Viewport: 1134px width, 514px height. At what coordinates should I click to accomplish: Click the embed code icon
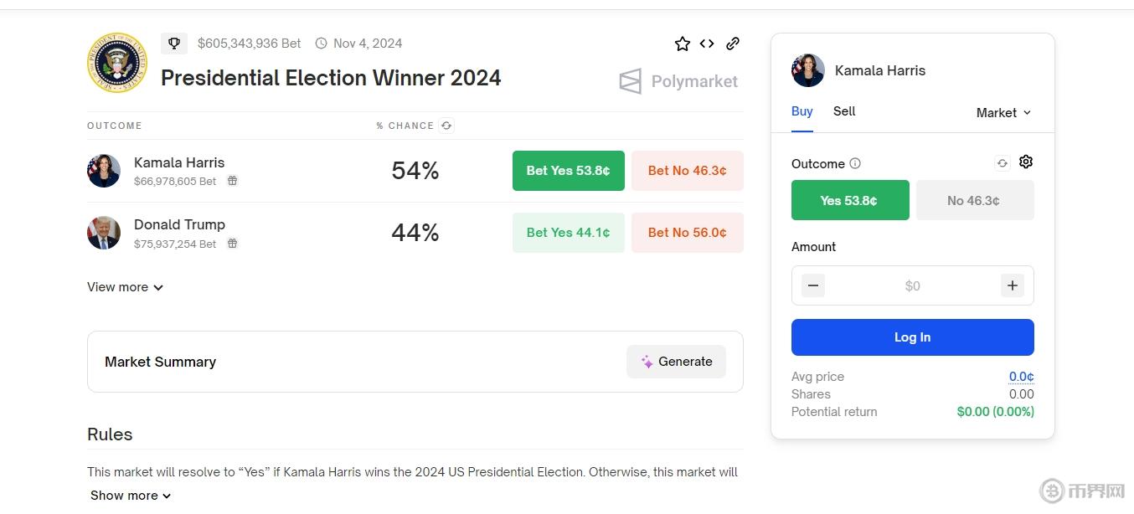click(x=707, y=44)
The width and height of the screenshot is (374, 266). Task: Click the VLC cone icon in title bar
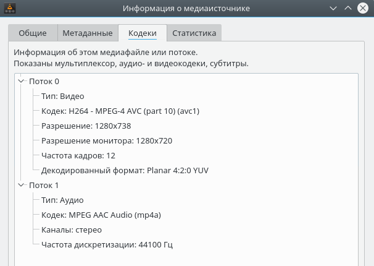8,9
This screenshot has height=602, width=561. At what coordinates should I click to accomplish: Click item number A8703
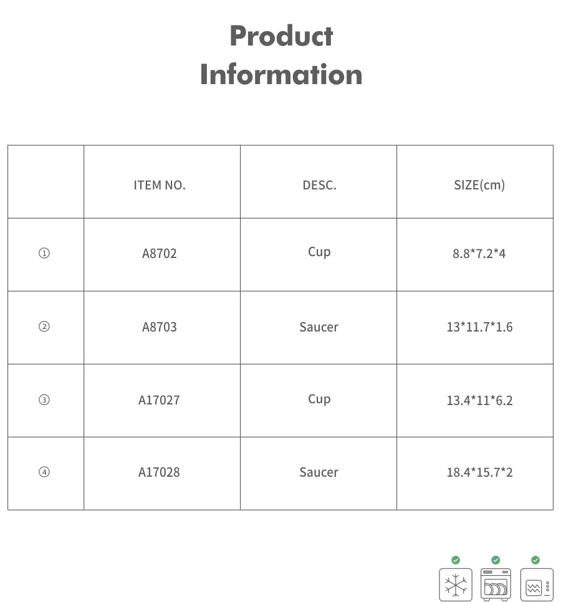click(160, 327)
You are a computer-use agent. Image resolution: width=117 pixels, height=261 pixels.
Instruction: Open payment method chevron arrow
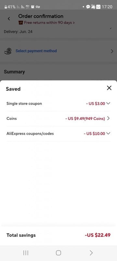[x=112, y=51]
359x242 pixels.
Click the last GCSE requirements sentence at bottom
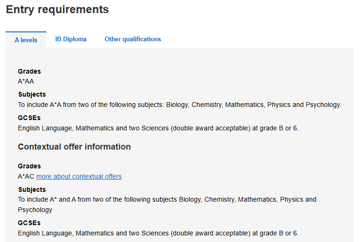click(158, 233)
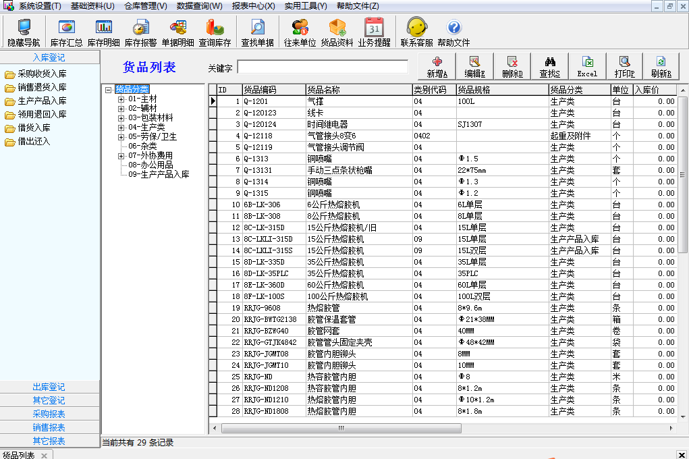Select 采购收货入库 in the sidebar
This screenshot has width=689, height=459.
(x=42, y=74)
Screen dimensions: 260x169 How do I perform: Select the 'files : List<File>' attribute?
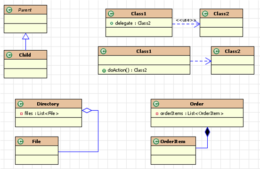coord(41,113)
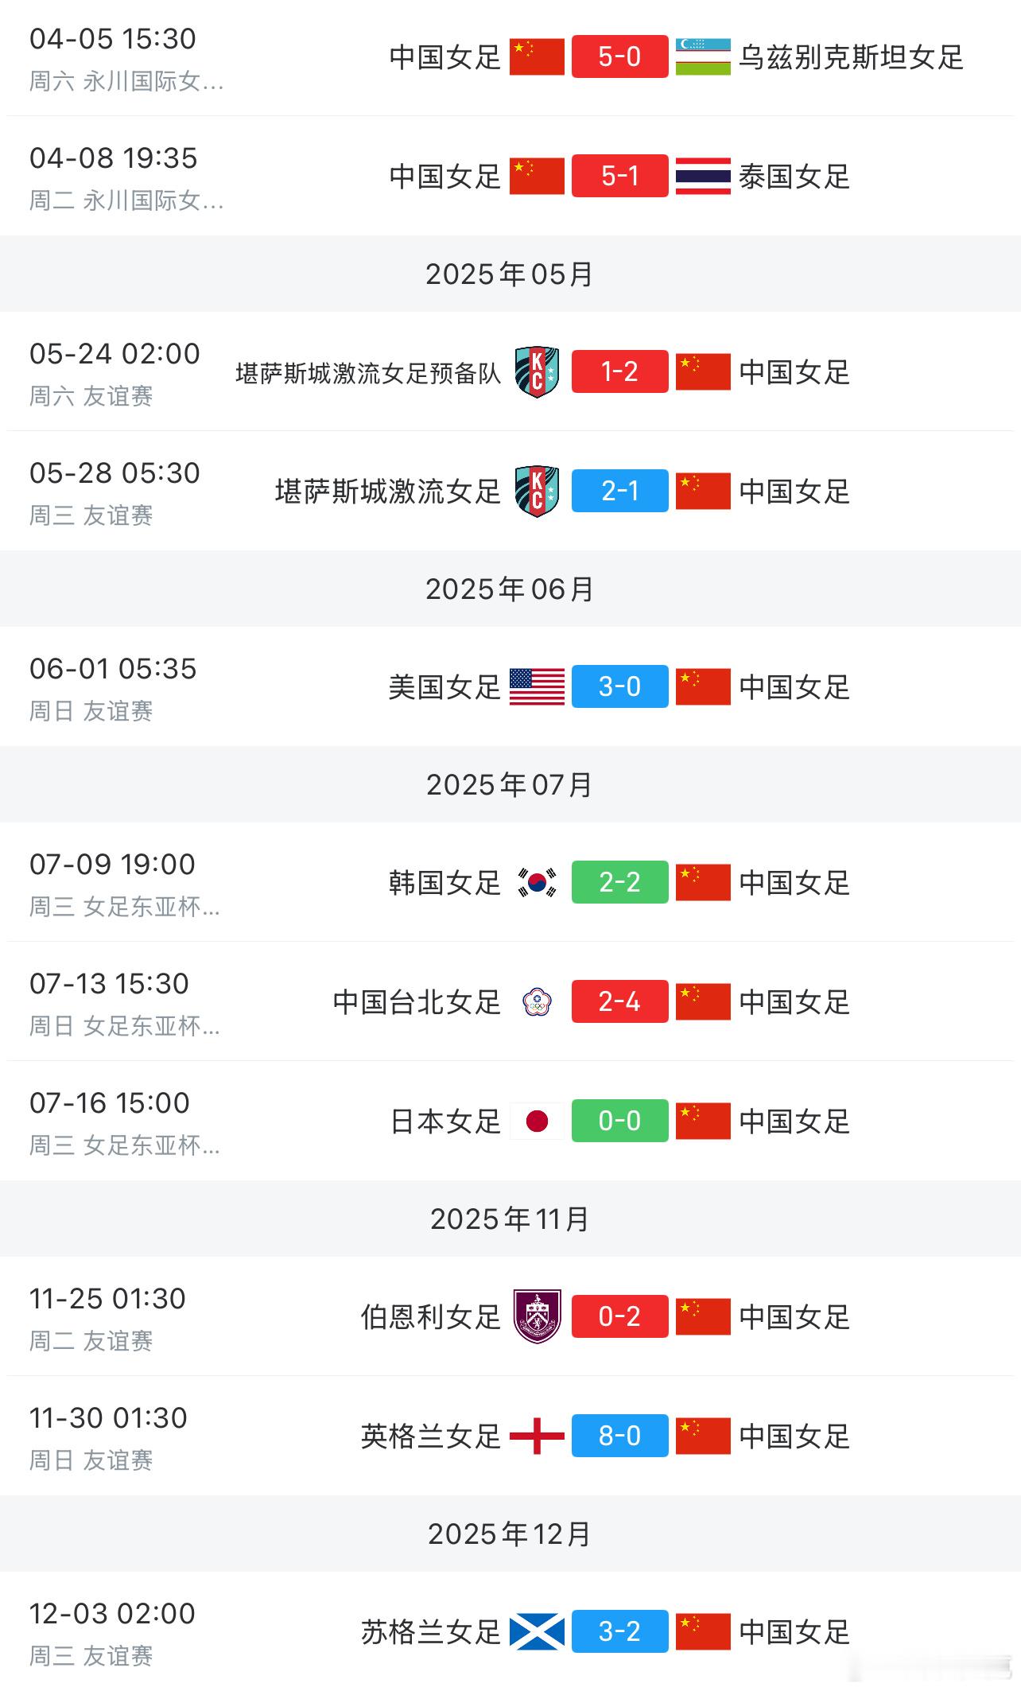Click the Scotland flag icon
The height and width of the screenshot is (1691, 1021).
(x=537, y=1631)
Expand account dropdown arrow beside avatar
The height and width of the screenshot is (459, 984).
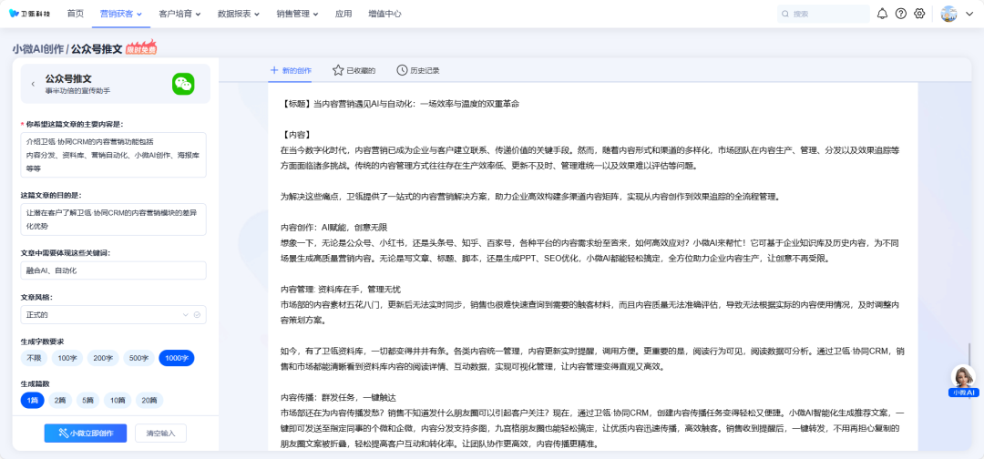coord(969,14)
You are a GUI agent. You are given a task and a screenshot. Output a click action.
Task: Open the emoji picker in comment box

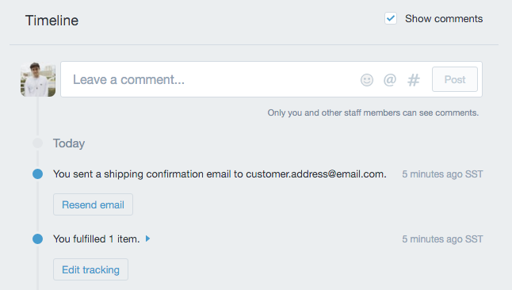[x=367, y=80]
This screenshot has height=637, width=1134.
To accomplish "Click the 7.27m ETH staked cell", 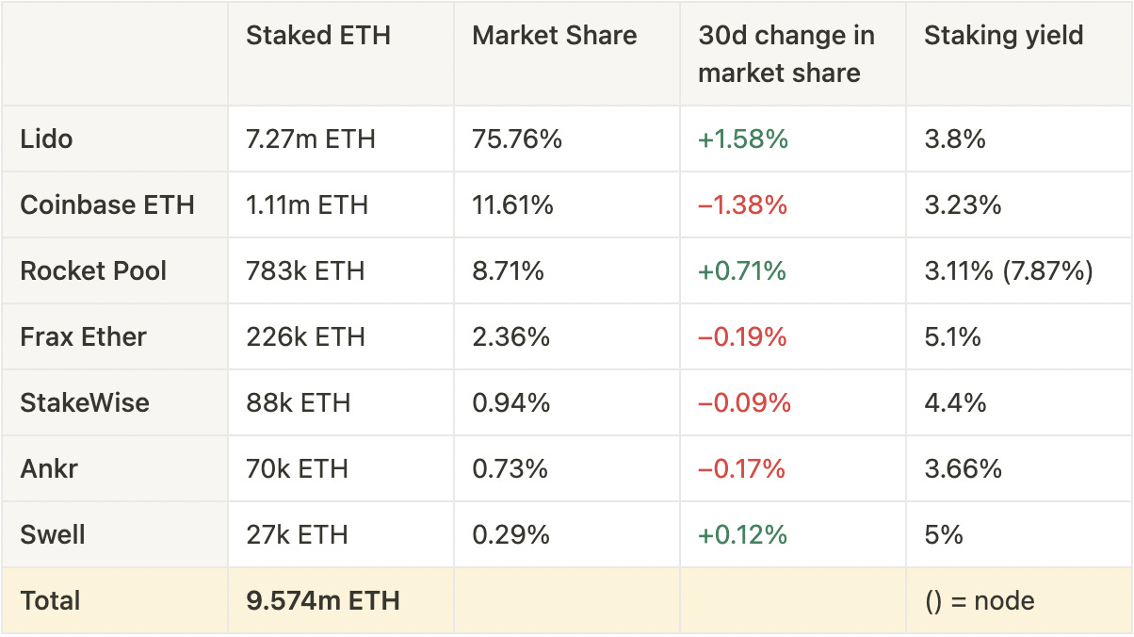I will point(310,139).
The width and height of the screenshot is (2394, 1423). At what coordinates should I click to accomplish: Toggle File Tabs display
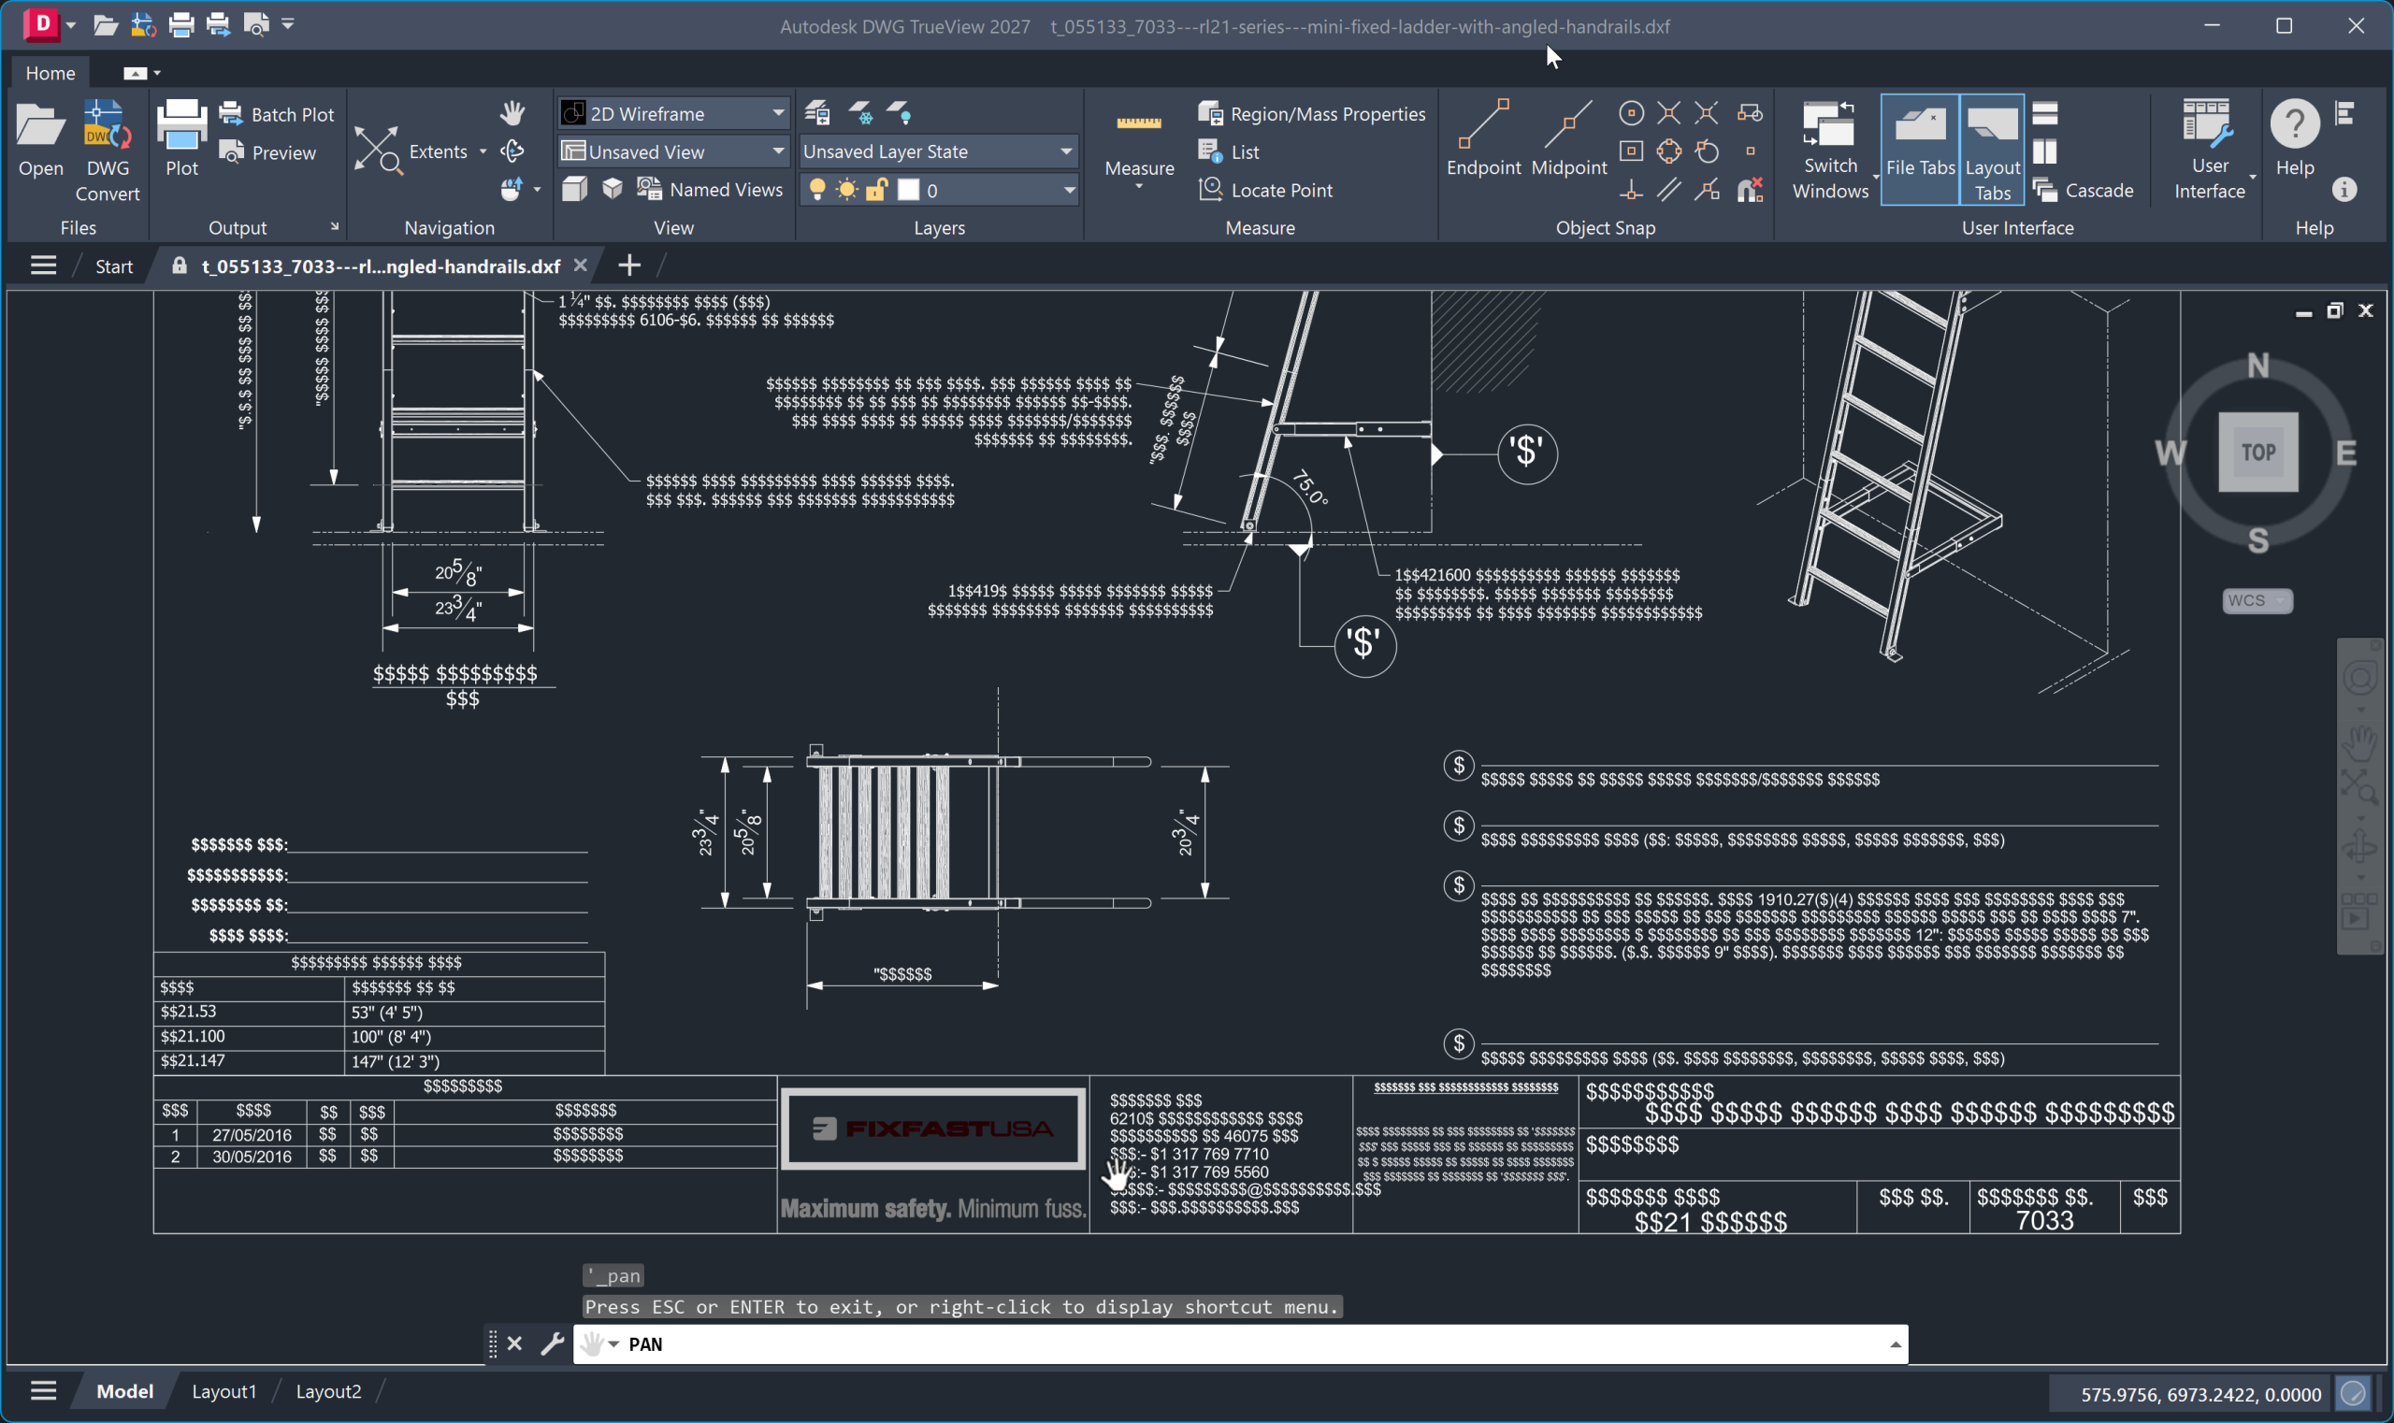[x=1919, y=149]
########################################
What needs to be done — Scan the data above line by line. Please say how many lines hold the word "pixels", and give only that number.

Response to the exercise — 2